Comme un nuage de poésie flottant au-dessus du cinéma soviétique, Alexandre Ptouchko, magicien des images, semble avoir livré une œuvre hors du temps. Comme pour le cinéma de DeMille, c’est à la fois sa force et sa faiblesse ; SADKO, monument de pittoresque outrancier, n’y fait pas exception.

Comment voir ce film ?

Le tour du monde de Sadko est disponible en DVD chez Bach Films (2006). Hélas, l’éditeur ne propose que la version française – tout à fait charmante au demeurant, mais un peu restrictive pour les amateurs de versions originales. La qualité d’image est également un peu terne par moments et l’on se plaît à rêver d’une nouvelle sortie, restaurée, en Blu-ray. Trois courts métrages d’animation accompagnent le film en bonus.

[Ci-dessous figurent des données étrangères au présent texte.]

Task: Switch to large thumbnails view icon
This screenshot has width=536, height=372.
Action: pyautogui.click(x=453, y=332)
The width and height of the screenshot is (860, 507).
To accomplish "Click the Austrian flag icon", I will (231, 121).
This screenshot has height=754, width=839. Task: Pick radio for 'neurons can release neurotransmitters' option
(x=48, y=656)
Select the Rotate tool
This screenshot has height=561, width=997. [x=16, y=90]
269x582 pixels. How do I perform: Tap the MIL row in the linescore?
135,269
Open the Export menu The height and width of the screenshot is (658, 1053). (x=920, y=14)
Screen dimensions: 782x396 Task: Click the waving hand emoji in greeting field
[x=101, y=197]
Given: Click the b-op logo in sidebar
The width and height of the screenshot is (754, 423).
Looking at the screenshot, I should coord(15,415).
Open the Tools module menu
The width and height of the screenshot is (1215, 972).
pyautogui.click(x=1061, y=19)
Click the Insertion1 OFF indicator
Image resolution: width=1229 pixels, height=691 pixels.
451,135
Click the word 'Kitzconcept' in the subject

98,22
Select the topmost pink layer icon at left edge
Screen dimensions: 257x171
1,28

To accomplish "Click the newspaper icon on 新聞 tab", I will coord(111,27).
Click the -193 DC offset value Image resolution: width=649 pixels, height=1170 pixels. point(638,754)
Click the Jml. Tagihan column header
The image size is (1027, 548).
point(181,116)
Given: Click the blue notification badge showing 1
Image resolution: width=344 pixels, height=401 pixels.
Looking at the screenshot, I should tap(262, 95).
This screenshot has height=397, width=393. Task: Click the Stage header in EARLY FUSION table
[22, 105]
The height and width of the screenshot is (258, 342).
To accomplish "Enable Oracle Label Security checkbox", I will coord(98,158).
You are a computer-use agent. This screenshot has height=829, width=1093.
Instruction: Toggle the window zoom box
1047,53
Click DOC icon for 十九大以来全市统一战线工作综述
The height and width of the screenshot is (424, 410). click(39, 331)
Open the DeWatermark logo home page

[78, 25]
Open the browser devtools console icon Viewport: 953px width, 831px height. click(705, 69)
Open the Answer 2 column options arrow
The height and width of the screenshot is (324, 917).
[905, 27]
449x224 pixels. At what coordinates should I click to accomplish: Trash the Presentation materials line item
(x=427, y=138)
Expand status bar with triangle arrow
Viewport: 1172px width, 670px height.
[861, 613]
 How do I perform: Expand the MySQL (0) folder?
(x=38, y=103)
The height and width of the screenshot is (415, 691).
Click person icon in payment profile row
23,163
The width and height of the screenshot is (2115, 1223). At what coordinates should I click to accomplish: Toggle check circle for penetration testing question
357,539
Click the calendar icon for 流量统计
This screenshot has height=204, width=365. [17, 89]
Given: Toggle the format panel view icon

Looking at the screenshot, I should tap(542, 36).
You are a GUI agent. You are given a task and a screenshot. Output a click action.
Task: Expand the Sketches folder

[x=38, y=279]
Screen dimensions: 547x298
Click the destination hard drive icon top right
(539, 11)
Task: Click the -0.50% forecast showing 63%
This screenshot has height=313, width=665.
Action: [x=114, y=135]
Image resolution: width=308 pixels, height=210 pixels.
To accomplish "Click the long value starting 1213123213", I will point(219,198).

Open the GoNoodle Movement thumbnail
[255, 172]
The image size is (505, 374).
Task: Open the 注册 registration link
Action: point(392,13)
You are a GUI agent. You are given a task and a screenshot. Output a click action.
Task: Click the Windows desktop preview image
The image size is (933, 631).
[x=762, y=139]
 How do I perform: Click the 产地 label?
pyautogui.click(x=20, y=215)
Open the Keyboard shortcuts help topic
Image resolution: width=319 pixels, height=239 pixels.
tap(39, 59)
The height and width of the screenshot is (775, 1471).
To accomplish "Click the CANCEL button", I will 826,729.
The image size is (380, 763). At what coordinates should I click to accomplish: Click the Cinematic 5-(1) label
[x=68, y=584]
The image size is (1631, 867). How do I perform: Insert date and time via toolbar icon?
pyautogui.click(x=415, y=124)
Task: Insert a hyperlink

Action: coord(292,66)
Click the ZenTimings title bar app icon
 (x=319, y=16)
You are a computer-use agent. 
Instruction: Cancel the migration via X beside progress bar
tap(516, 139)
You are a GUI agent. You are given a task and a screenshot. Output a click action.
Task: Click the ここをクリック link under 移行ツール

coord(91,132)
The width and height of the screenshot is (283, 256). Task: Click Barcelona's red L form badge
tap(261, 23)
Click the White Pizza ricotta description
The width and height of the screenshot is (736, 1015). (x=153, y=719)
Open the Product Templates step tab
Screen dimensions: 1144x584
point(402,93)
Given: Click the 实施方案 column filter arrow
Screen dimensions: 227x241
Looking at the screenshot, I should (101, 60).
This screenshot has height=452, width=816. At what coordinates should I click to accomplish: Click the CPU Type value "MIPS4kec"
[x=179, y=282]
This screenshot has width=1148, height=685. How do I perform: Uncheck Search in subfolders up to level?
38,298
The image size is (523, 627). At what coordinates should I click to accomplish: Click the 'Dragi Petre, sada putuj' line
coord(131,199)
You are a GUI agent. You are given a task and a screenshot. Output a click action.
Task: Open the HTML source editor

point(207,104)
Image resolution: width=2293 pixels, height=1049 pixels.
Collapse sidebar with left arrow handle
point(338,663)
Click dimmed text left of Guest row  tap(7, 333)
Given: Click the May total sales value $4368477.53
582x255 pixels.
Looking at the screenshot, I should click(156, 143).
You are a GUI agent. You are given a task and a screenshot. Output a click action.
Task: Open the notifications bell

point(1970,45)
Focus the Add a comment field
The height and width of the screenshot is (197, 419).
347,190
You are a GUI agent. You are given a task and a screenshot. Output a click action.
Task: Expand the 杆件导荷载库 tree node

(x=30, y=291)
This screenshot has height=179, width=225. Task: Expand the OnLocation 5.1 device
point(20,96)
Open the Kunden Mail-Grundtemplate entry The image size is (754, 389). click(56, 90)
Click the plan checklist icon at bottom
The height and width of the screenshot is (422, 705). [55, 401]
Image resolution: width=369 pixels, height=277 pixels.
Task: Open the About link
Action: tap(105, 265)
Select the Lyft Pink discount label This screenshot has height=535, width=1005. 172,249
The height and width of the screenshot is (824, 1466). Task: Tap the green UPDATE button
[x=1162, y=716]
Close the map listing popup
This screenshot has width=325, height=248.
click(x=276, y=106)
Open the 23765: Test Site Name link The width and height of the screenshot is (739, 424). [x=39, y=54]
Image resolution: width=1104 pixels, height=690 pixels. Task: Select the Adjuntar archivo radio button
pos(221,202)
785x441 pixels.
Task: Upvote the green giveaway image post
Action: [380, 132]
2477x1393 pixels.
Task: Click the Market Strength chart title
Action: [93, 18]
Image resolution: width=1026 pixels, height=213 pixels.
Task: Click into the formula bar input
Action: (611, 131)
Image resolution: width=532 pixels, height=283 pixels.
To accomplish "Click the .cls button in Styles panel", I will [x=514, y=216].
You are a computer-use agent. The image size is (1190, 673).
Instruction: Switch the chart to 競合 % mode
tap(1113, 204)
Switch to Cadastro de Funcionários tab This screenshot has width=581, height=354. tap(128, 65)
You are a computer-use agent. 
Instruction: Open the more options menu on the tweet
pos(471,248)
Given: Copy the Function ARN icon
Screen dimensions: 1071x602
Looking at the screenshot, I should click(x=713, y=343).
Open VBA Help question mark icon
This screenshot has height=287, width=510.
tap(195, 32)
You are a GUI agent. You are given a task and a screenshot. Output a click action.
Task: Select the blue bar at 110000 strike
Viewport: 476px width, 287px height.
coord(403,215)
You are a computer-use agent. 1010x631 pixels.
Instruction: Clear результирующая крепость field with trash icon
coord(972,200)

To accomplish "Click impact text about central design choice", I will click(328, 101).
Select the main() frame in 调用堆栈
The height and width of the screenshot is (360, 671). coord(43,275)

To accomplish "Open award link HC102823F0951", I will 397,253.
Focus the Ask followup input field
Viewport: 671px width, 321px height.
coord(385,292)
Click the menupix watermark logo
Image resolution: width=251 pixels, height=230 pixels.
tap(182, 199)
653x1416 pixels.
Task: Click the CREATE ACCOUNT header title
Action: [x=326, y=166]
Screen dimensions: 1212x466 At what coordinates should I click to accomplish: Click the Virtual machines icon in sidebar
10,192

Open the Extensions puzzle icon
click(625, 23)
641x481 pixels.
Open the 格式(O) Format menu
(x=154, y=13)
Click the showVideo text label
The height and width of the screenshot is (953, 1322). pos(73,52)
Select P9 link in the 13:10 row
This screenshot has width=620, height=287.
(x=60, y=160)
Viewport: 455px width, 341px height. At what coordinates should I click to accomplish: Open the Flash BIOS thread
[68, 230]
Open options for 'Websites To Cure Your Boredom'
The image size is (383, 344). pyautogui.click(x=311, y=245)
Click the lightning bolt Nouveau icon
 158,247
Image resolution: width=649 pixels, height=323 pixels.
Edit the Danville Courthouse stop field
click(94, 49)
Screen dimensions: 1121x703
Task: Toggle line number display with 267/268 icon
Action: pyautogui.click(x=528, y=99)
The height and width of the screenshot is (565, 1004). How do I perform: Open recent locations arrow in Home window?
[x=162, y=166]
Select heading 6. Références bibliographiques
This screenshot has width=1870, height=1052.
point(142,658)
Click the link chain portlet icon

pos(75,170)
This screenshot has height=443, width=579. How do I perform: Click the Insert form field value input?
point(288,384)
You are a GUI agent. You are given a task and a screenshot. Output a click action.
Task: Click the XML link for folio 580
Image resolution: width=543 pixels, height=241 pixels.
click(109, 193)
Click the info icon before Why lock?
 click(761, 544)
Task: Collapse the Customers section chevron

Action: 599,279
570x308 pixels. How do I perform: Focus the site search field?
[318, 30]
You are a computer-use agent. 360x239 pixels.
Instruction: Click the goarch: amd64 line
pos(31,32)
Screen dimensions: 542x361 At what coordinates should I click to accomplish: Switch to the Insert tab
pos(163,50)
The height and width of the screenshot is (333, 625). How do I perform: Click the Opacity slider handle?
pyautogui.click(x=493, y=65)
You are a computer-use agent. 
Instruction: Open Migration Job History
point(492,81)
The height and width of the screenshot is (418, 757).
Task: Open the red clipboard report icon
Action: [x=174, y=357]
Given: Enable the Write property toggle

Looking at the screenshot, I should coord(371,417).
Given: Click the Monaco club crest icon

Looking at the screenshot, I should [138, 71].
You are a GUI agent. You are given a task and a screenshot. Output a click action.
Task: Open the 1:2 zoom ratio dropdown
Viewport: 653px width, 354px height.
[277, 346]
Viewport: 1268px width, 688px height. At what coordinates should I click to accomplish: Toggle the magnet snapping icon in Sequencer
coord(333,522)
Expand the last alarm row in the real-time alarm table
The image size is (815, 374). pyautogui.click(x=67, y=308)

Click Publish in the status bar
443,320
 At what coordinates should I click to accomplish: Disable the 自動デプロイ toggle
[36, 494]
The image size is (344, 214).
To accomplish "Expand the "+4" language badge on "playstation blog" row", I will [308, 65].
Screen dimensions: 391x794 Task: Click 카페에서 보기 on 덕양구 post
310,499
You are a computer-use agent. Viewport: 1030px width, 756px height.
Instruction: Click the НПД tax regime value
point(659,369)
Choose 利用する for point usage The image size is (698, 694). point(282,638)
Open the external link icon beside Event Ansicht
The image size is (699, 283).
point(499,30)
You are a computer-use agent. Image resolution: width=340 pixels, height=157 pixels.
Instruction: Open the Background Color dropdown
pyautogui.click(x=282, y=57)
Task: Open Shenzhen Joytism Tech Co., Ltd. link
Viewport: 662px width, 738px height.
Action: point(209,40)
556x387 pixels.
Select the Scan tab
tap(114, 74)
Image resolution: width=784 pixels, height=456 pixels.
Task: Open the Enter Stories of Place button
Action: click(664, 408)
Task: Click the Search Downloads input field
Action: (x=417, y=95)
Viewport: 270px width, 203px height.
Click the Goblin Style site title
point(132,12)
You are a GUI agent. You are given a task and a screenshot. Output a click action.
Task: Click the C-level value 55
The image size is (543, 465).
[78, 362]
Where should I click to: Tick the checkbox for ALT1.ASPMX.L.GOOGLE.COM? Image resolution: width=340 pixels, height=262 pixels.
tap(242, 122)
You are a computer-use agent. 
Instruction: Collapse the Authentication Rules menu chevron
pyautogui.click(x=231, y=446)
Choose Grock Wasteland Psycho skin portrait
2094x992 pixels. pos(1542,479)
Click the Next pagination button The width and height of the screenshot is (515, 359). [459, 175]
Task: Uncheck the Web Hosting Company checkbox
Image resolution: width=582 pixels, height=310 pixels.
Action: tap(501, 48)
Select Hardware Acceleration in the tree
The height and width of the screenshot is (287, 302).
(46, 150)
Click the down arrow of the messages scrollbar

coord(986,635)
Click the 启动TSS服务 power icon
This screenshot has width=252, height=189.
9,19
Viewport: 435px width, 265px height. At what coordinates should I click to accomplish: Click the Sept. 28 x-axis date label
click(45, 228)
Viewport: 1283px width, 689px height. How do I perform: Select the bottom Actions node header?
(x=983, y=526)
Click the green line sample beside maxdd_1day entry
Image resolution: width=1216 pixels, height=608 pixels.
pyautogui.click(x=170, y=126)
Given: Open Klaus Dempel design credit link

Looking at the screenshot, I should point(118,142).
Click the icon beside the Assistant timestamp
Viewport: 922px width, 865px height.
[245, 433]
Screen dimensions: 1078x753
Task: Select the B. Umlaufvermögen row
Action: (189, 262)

Cette publication a un commentaire

  1. esquissesderussie

    Chose curieuse, ce n’est pas le seul film soviétique remonté et réécrit par Roger Corman. Il y a eu également La Planète des Tempêtes (Планета бурь, 1962), qu’il a réutilisé deux fois et qui de cette manière, paraît-il, a eu une influence sur Kubrick et G. Lucas en personne.